Forward-looking statements include, but are not limited to, statements regarding our expectations and beliefs regarding the future
growth of MoviePass and our monthly cash deficits. Such statements involve known and unknown risks, uncertainties and other factors
that may cause our actual results, performance or achievements to be materially different from any future results, performance
or achievements expressed or implied by the forward-looking statements.
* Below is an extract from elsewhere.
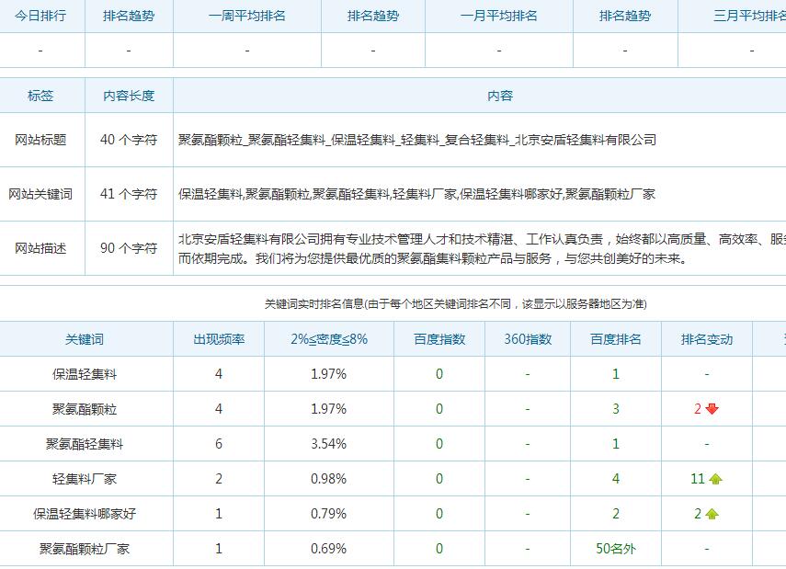Viewport: 786px width, 569px height.
Task: Select the 360指数 column header
Action: coord(528,339)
Some, but not all, of these risks include, among other
things: our capital requirements and whether or not we will be able to raise capital as needed; our ability to obtain the requisite
stockholder approval to increase our authorized common stock, effect a reverse split and issue shares pursuant to our January 2018
convertible notes; an increase in MoviePass subscriber usage rates; an increase MoviePass’ cost per ticket; our ability to
continue to obtain cost savings from technological measures we implement to promote the fair use of the MoviePass subscription
product; our ability to successfully develop the business model of MoviePass; our ability to integrate the operations of MoviePass
and other acquired businesses into our operation; our ability to retain our existing clients and market and sell our services to
new clients; and the risk factors set forth in the periodic reports we file with the Securities and Exchange Commission including
our Annual Report on Form 10-K for the fiscal year ended December 31, 2017 and subsequent quarterly reports.
This Current Report
does not constitute an offer to sell or the solicitation of an offer to buy our common stock, nor will there be any sale of our
common stock in any state or other jurisdiction in which such offer, solicitation or sale is not permitted. A final prospectus
supplement dated April 18, 2018 and accompanying prospectus relating to the offering of common stock pursuant to the Equity Distribution
Agreement with Canaccord Genuity has been filed with the SEC and is available for free on the SEC’s website at www.sec.gov.